[Start of section]

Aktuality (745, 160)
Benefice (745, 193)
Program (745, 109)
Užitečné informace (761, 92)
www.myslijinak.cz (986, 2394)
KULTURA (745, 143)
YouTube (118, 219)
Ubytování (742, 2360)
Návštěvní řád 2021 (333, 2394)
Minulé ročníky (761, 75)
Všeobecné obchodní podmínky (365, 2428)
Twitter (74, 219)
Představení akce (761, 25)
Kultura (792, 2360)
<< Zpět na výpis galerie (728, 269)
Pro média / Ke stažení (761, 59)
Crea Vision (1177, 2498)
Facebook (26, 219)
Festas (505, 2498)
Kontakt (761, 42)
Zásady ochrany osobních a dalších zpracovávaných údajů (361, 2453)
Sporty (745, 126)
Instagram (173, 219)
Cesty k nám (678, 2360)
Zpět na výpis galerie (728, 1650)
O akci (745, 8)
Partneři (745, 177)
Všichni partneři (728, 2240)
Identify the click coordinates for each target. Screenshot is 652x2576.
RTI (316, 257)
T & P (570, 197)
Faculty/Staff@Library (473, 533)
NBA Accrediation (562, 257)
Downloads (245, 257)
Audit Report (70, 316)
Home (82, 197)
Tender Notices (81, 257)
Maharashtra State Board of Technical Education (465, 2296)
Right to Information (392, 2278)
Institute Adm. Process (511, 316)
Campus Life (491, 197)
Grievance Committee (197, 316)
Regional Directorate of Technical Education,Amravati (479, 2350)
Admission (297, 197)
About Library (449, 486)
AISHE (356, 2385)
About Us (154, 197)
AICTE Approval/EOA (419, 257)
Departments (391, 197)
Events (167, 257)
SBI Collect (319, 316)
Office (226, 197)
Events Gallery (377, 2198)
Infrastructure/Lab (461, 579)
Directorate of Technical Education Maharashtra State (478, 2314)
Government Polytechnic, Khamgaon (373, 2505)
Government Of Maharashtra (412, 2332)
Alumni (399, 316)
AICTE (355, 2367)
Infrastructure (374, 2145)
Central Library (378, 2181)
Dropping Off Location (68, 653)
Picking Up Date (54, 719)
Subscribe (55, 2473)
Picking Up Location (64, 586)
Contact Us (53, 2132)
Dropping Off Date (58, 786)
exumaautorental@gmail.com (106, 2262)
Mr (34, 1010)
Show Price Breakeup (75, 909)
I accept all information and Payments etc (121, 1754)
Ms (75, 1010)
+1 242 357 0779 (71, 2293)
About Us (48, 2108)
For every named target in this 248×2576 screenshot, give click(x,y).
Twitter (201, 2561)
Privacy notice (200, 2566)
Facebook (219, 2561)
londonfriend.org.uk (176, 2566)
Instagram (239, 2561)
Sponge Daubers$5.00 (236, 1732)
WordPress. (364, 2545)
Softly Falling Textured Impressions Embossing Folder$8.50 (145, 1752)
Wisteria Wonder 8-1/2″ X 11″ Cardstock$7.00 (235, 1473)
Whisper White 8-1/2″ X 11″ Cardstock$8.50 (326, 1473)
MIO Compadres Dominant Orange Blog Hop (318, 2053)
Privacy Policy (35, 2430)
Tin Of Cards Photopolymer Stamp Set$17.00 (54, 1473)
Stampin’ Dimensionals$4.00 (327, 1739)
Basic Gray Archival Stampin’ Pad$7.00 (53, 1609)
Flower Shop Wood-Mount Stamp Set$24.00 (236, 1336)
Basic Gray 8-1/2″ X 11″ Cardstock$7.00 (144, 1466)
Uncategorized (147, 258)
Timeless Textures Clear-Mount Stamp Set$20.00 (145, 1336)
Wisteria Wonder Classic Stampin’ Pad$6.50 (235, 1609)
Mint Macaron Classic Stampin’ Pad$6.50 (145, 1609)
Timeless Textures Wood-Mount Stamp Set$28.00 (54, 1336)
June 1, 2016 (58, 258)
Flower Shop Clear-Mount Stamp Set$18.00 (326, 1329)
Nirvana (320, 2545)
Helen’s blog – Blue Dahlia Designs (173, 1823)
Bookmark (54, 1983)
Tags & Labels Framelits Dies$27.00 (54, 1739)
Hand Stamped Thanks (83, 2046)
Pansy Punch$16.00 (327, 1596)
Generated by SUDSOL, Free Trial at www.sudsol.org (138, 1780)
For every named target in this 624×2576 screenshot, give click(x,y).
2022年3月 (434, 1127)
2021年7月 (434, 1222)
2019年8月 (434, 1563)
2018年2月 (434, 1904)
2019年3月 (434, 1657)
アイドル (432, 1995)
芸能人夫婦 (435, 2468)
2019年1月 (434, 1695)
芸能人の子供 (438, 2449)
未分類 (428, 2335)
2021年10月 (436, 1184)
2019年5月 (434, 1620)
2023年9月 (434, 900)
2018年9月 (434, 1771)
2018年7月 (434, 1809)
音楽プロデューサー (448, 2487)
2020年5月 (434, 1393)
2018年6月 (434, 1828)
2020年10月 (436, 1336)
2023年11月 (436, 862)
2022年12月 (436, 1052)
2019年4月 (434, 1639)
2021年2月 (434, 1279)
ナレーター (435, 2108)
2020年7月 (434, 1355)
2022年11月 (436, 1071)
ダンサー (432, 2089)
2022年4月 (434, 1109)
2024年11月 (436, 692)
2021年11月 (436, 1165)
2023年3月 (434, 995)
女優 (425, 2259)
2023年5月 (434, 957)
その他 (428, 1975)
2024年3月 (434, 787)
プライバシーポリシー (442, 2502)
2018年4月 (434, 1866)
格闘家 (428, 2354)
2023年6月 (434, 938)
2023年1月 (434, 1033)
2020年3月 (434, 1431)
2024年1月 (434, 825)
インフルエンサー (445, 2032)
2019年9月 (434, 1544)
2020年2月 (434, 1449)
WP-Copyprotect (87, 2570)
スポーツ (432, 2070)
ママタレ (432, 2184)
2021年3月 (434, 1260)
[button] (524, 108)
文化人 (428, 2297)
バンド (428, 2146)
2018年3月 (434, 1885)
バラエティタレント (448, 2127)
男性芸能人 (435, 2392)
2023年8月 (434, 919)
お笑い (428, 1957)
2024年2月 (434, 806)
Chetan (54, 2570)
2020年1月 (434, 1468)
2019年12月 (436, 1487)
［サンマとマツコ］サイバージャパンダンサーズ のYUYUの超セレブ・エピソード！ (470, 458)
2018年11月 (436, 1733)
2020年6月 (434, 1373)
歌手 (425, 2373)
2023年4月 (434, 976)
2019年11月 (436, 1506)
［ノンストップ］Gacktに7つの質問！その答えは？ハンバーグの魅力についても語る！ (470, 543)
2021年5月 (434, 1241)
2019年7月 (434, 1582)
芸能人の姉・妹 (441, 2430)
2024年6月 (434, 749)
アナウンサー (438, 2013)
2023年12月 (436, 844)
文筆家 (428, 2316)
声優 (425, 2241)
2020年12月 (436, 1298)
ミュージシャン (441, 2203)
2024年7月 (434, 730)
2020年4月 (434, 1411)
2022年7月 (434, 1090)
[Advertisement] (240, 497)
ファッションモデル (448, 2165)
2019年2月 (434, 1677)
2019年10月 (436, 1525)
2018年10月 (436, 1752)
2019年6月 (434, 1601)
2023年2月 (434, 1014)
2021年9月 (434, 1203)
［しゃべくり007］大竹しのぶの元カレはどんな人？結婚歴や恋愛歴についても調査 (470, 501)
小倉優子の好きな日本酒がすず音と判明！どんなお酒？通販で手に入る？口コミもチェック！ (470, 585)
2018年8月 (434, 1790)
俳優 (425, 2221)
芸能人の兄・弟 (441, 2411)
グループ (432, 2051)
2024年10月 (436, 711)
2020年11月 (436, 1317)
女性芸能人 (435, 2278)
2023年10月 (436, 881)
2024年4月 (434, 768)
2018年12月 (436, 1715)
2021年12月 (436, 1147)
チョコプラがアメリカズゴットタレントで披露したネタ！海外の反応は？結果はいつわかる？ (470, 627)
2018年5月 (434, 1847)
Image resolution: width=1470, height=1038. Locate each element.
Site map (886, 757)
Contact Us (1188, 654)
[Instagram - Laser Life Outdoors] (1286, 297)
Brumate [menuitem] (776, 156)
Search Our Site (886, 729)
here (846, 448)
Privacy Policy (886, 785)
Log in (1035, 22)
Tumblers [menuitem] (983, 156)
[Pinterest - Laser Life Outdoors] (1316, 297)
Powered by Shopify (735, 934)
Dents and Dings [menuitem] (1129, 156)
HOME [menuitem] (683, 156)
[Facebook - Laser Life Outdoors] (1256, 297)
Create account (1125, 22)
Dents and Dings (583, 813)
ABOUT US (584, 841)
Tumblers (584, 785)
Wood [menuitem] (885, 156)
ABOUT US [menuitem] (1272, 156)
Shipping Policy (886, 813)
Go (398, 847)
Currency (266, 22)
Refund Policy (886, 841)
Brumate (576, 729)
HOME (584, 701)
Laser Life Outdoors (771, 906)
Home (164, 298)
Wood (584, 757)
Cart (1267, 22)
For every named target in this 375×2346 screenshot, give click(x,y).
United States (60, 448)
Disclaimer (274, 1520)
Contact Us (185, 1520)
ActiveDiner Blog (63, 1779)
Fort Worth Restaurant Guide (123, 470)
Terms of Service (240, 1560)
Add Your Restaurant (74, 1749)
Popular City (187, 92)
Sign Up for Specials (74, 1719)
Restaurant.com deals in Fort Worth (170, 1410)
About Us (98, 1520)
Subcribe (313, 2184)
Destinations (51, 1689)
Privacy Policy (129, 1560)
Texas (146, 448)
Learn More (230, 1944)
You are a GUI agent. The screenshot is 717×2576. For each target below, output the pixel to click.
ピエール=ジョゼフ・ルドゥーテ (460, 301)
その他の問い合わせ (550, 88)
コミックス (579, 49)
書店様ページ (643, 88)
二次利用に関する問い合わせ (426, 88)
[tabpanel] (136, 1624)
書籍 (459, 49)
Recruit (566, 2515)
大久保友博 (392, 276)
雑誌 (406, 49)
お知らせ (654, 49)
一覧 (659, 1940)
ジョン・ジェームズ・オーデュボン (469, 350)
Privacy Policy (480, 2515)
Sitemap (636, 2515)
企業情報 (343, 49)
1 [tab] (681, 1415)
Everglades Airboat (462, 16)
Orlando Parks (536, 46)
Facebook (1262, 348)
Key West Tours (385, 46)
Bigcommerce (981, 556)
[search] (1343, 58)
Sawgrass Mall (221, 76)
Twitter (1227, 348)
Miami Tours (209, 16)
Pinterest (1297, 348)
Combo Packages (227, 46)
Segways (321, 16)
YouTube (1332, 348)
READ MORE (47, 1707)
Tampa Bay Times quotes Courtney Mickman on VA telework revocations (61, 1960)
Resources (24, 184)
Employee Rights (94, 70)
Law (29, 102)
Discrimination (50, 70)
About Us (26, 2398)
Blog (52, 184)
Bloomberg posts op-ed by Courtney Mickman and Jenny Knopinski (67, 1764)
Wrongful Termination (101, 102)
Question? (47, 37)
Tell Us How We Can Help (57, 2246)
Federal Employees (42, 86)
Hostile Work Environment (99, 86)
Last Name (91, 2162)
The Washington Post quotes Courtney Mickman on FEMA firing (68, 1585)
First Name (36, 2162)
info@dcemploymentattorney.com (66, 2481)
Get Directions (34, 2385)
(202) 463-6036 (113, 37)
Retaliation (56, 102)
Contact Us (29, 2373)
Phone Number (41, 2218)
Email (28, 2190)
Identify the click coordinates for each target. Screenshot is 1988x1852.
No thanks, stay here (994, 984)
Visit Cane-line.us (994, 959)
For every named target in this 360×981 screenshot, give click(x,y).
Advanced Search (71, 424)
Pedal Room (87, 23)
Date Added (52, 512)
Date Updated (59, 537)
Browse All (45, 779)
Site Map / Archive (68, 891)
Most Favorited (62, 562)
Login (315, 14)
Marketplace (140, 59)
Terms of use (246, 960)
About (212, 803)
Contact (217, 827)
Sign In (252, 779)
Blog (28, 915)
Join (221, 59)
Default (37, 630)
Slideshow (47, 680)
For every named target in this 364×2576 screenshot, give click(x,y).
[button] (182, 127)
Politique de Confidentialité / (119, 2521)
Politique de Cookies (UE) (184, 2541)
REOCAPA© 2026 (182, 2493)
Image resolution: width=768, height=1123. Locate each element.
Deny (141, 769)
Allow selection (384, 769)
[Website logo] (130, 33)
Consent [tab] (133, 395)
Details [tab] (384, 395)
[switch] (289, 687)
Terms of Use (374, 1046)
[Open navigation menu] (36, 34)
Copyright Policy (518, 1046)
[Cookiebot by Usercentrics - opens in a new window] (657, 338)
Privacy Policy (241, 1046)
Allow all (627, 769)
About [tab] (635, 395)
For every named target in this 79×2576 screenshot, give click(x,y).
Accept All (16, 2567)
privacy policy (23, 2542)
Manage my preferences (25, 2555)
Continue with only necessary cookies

[End of section]

- Exercise instructions: Begin at the line above that has "londonfriend.org.uk (176, 2566)" and stop after the line that has "芸能人の子供 (438, 2449)", copying each line exactly and adding nothing else.

- Written answer:
londonfriend.org.uk (176, 2566)
Instagram (239, 2561)
Sponge Daubers$5.00 (236, 1732)
WordPress. (364, 2545)
Softly Falling Textured Impressions Embossing Folder$8.50 (145, 1752)
Wisteria Wonder 8-1/2″ X 11″ Cardstock$7.00 (235, 1473)
Whisper White 8-1/2″ X 11″ Cardstock$8.50 (326, 1473)
MIO Compadres Dominant Orange Blog Hop (318, 2053)
Privacy Policy (35, 2430)
Tin Of Cards Photopolymer Stamp Set$17.00 (54, 1473)
Stampin’ Dimensionals$4.00 (327, 1739)
Basic Gray Archival Stampin’ Pad$7.00 (53, 1609)
Flower Shop Wood-Mount Stamp Set$24.00 (236, 1336)
Basic Gray 8-1/2″ X 11″ Cardstock$7.00 (144, 1466)
Uncategorized (147, 258)
Timeless Textures Clear-Mount Stamp Set$20.00 (145, 1336)
Wisteria Wonder Classic Stampin’ Pad$6.50 (235, 1609)
Mint Macaron Classic Stampin’ Pad$6.50 (145, 1609)
Timeless Textures Wood-Mount Stamp Set$28.00 (54, 1336)
June 1, 2016 (58, 258)
Flower Shop Clear-Mount Stamp Set$18.00 (326, 1329)
Nirvana (320, 2545)
Helen’s blog – Blue Dahlia Designs (173, 1823)
Bookmark (54, 1983)
Tags & Labels Framelits Dies$27.00 (54, 1739)
Hand Stamped Thanks (83, 2046)
Pansy Punch$16.00 (327, 1596)
Generated by SUDSOL, Free Trial at www.sudsol.org (138, 1780)
For every named target in this 624×2576 screenshot, give click(x,y).
2022年3月 (434, 1127)
2021年7月 (434, 1222)
2019年8月 (434, 1563)
2018年2月 (434, 1904)
2019年3月 (434, 1657)
アイドル (432, 1995)
芸能人夫婦 (435, 2468)
2019年1月 (434, 1695)
芸能人の子供 (438, 2449)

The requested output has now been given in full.